== Extract provided

“The beauty of the hill sold it to me”
I was in born in 1948 in Dublin, the child of two actors whose parents were also actors. My grandparents were travelling players – they’d go to a different town every week.
I was brought up in a seaside town called Dalkey with my siblings. It was a fairly idyllic childhood. My dad was a well-known actor in Ireland; he was away a lot making films, so it was our mother really who ruled the roost.
I was educated through “As Gaeilge”,which is through the Irish vernacular. So, I was taught English through Irish. At age eleven I went to an English Convent boarding school, and then to the University College Dublin to read English Literature. I left three months before my finals, because I wanted to act. My parents were incandescent with rage. By then, I was a member of our National Theatre, the Abbey Theatre.
Then, when I was 21, I went over to England to seek my fortune. I started to work very quickly, television and film mainly, but all I wanted was to be a classical actress. It took years to get into the Royal Shakespeare Company, which was my top aspiration. My first production with them was called “London Assurance”. I took over from Judy Dench, as she was pregnant.

====

Problems:
a: According to the memoir, what kind of school did the writer attend from age eleven?
b: Please quote the memoir word for word, starting at "I was in born" and ending at "the Abbey Theatre.".
c: Carry the memoir forward from its last sentence.
The data after this has no connection to the memoir.

== Data shown

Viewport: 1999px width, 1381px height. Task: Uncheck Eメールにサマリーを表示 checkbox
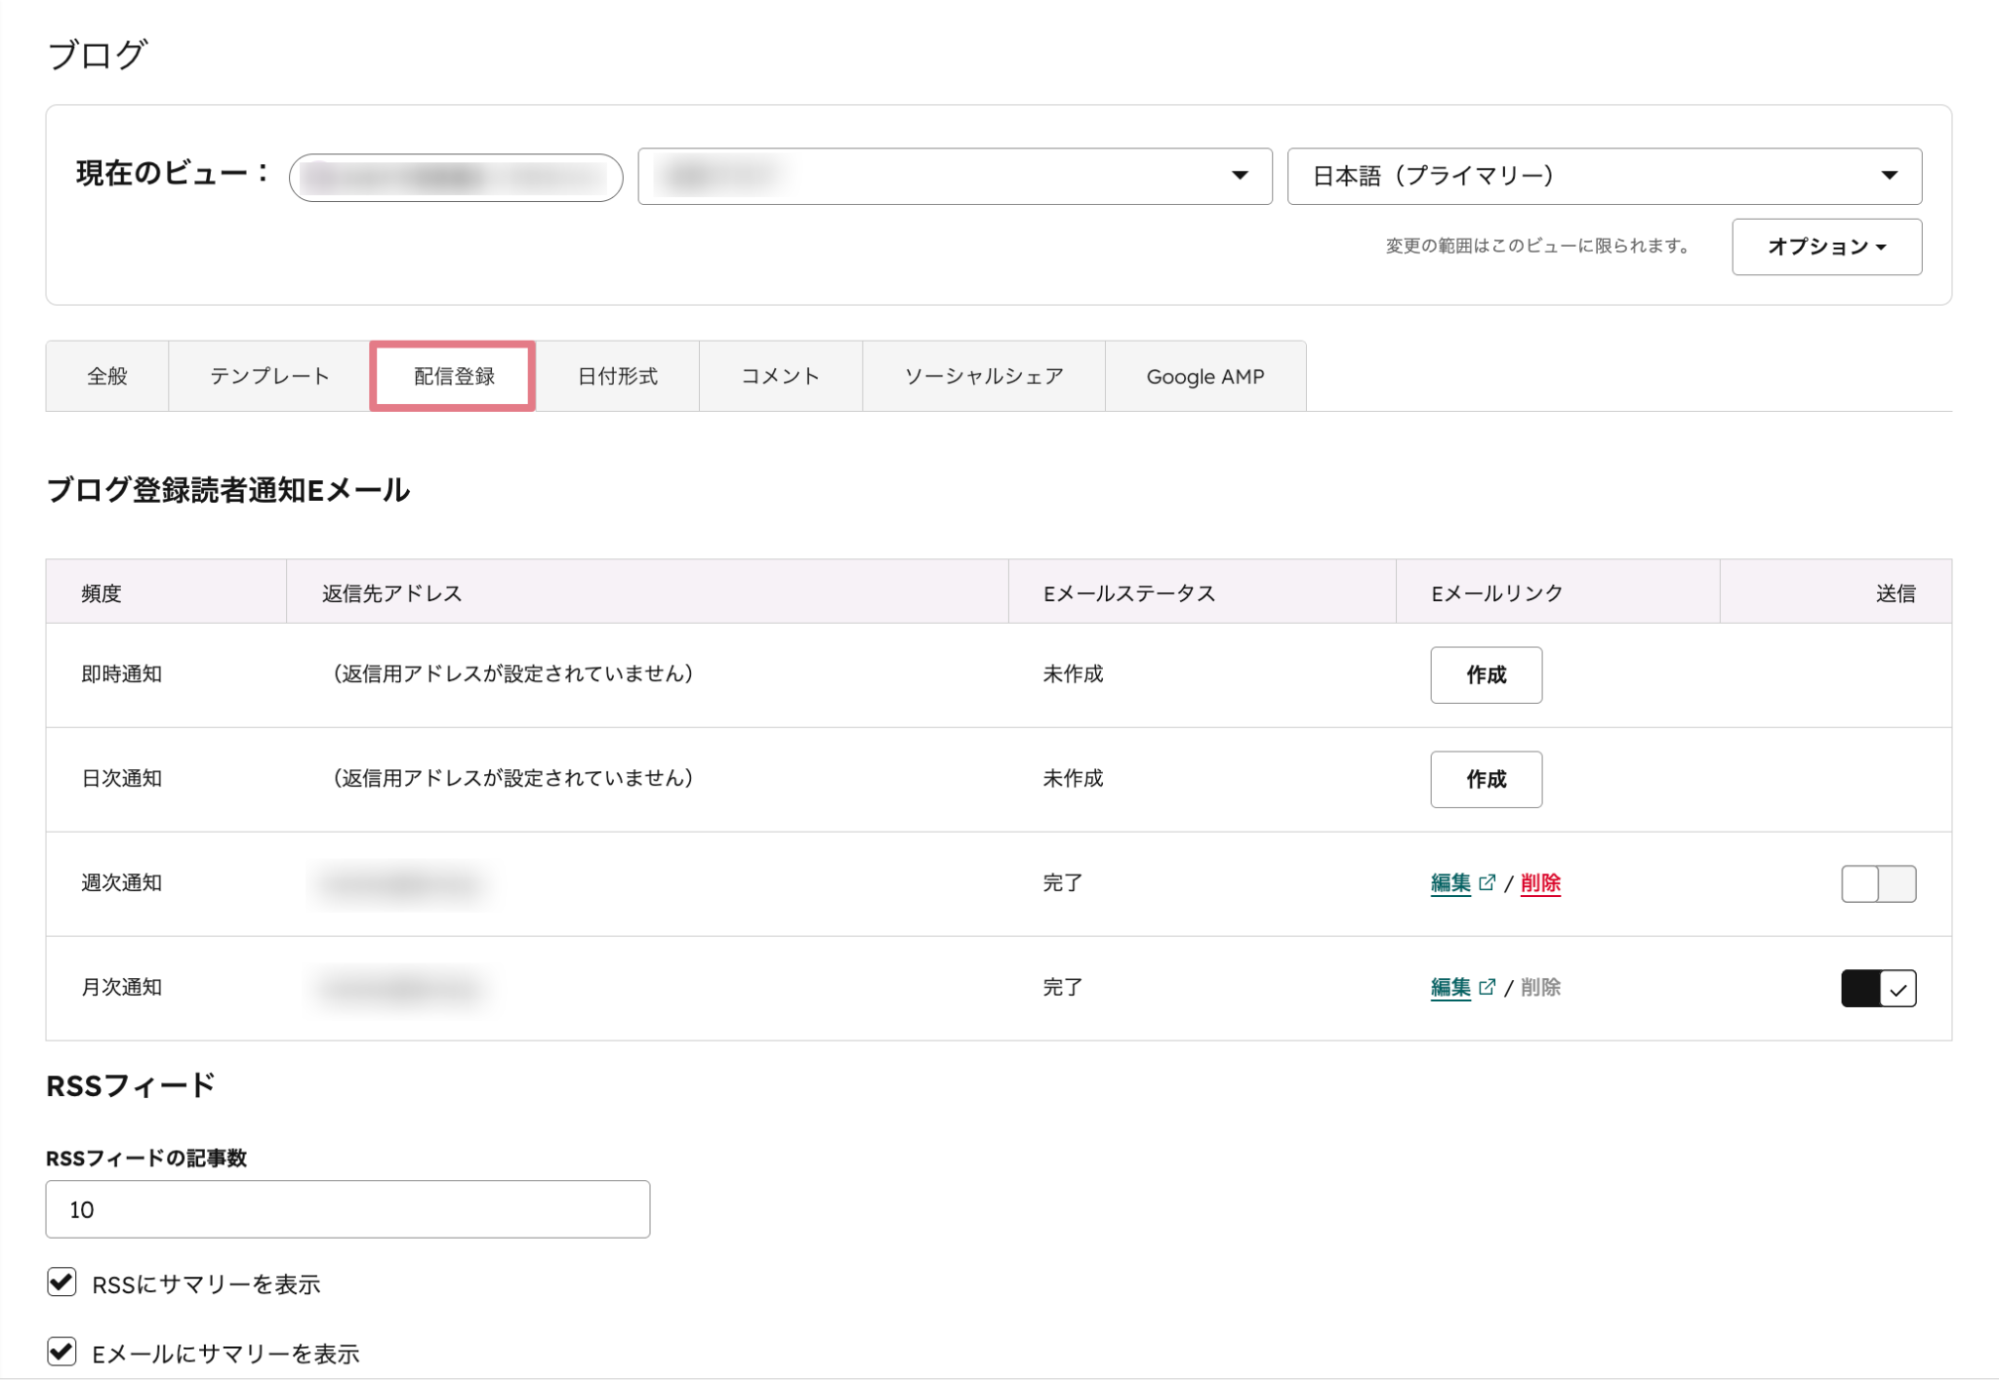click(62, 1352)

====

Exercise results:
a: An English convent boarding school.

b:
I was in born in 1948 in Dublin, the child of two actors whose parents were also actors. My grandparents were travelling players – they’d go to a different town every week.
I was brought up in a seaside town called Dalkey with my siblings. It was a fairly idyllic childhood. My dad was a well-known actor in Ireland; he was away a lot making films, so it was our mother really who ruled the roost.
I was educated through “As Gaeilge”,which is through the Irish vernacular. So, I was taught English through Irish. At age eleven I went to an English Convent boarding school, and then to the University College Dublin to read English Literature. I left three months before my finals, because I wanted to act. My parents were incandescent with rage. By then, I was a member of our National Theatre, the Abbey Theatre.

c:
Directly opposite my stage door was another stage door, which was for a production called Godspell. The man who played Judas Iscariot was the man I married. From that point on, Jeremy and I fitted our careers around our family life. And after living in Islington and Hampstead, that is how we came to live in Watlington.
The reason we found Watlington is that we were doing a season in Stratford on Avon with the RSC (I was playing Lady MacBeth, and Jeremy was Leontes in The Winter’s Tale. We saw how our introverted little boy, Sam, flourished in the countryside – he started to play football and spend his time outside, like a country boy. Jeremy always wanted to move to the countryside, but I was so against it. I thought I would stick out like a sore thumb as an Irish nationalist. We looked at houses up and down the M40, but I had something negative to say about every property.
Jeremy’s mother actually found this house – she lived in Nettlebed. She rang up one morning and said “I’ve found this house” – so I was pre-disposed to hate it. We drove over from Stratford, walked through the door and that was it. We knew this was our family home.
Initially, I did feel like the biblical “Ruth amidst the alien corn”, but it was really Rainbow Nursery and Debbie Hemmins, as well as meeting the mums at the primary school gate that made it happen. Linda and Steve Nicholson were so supportive and friendly, as were numerous other people, and then it started to work for me.
It was the hill that did it for me – that magical walk around it. That’s what led me to really love Watlington. The beauty of the hill sold it to me and made me feel like I could live here for the rest of my life.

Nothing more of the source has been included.